Belediyenin resmi internet sayfasında girerseniz, karşınıza, proje ile ilgili hazırlanmış bir PDF dokümanı çıkacak. Bu PDF’ te uzun yıllardır evli olan kimselerin evliliğe dair görüşlerini yansıtan röportajlar yer alıyor. PDF’in başlangıcında Belediye başkanı Hasan Can ve Tv’lerden aşina olduğumuz sunucu Tuluhan Tekelioğlu’nun konuyla ilgili görüşleri var.

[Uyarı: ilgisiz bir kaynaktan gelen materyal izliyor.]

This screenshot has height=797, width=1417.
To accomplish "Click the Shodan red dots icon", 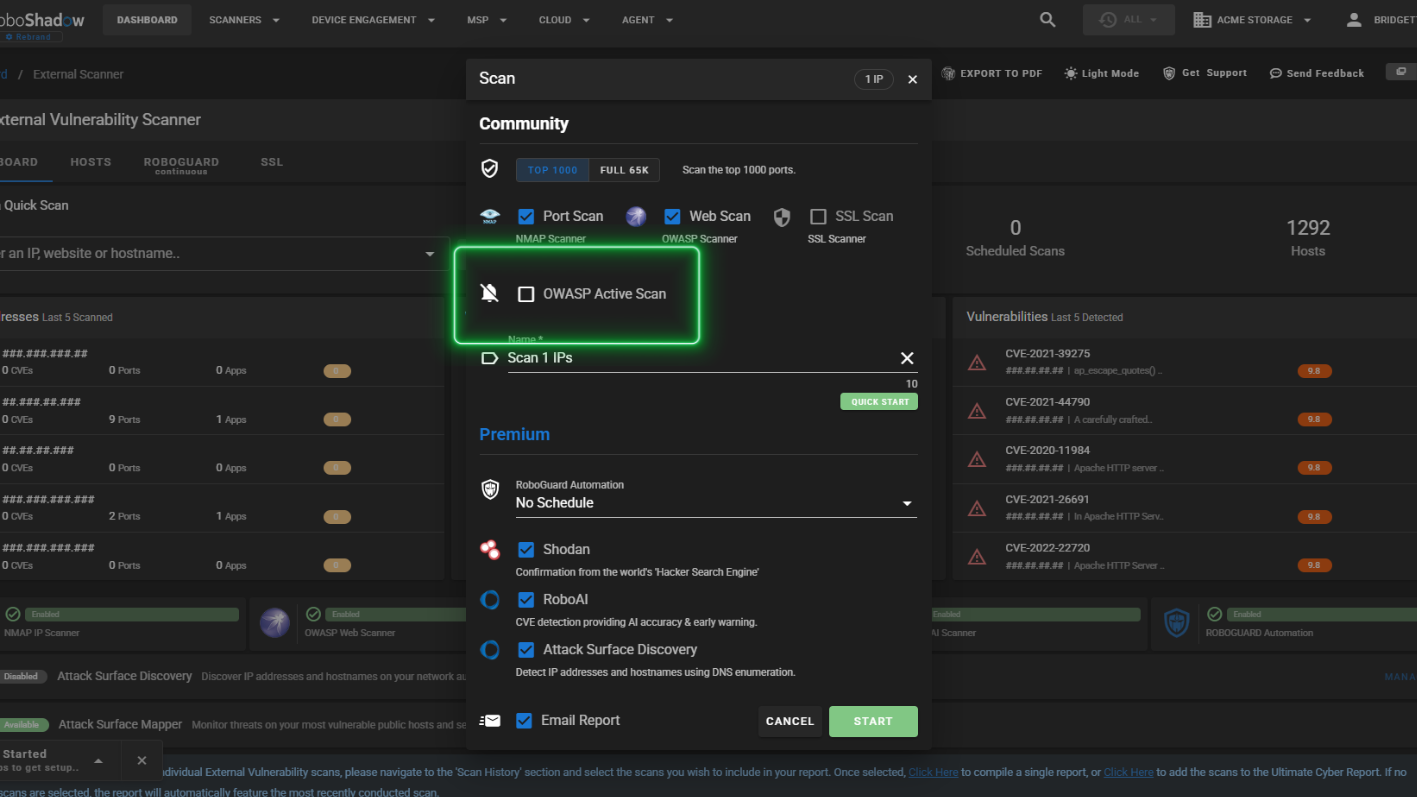I will [490, 549].
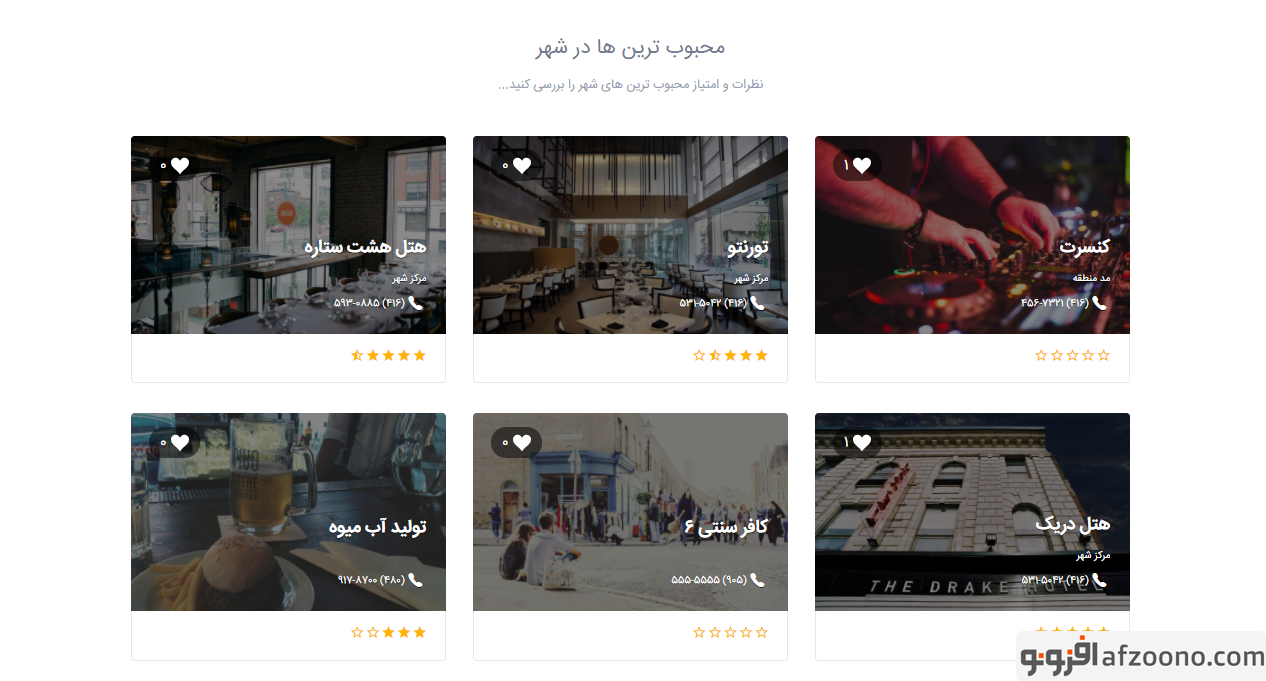Like the کافر سنتی ۶ listing heart
The height and width of the screenshot is (681, 1266).
click(x=522, y=443)
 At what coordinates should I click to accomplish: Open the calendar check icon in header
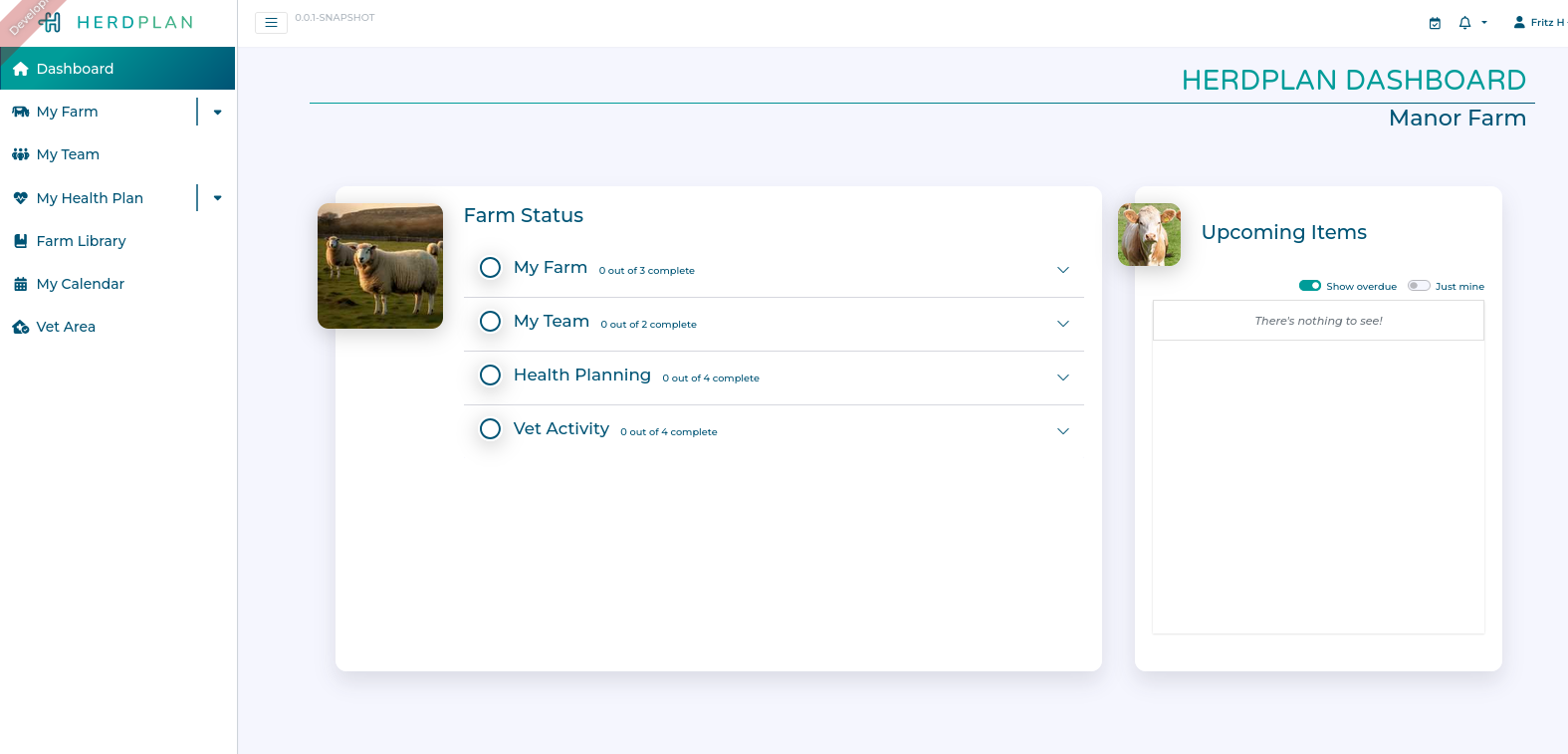[x=1435, y=23]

Tuluhan Tekelioğlu’nun yazısında şöyle bir kısım var: ‘Uzun evliliklerde erkeğin belirleyiciliğinin öne çıktığını görüyoruz. ancak ilerleyen zamanlarda fedakârlıkta sınır tanımayan eşlerinin karşısında ‘ıslâh olma’ hâllerine tanık oluyoruz. Bir hanımefendi “Gözünü nerede açtıysan orada ölürsün. Allah’ın emridir, boşanmak yasak birşeydir. “

Birkaç cümle ardından şöyle devam ediyor Tekelioğlu; ‘ Görücü usûlü evliliklerin kendine has bir çimentosu oluyor. Geleneklerin ortasında kalan harcın, zamana karşı dayanıklılığı da teslim ediliyor. Ortak özellik olarak ‘Kanaatkâr olma ve sabretme’ halleri bu harcın temel malzemesi; Susmak da öyle… ‘

Yazının sonu – artık- şaşırtmayan bir klişeyle bitiyor ; ‘ Evlilik söz konusu olduğunda kadınların özverisi her dönemde öne çıkıyor. Kitap bunun sayısız kanıtların ortaya koyuyor. Çağlar öncesinde böyleydi, günümüzde de değişmedi. Çok eski bir atasözümüz aynı şeyi söylemiyor mu: “Yuvayı yapan dişi kuştur!” ‘

 

Muammer Güler ve eşi Neval Güler, çiftlere 'bir yastık' temalı hediyeleri takdim ediyor.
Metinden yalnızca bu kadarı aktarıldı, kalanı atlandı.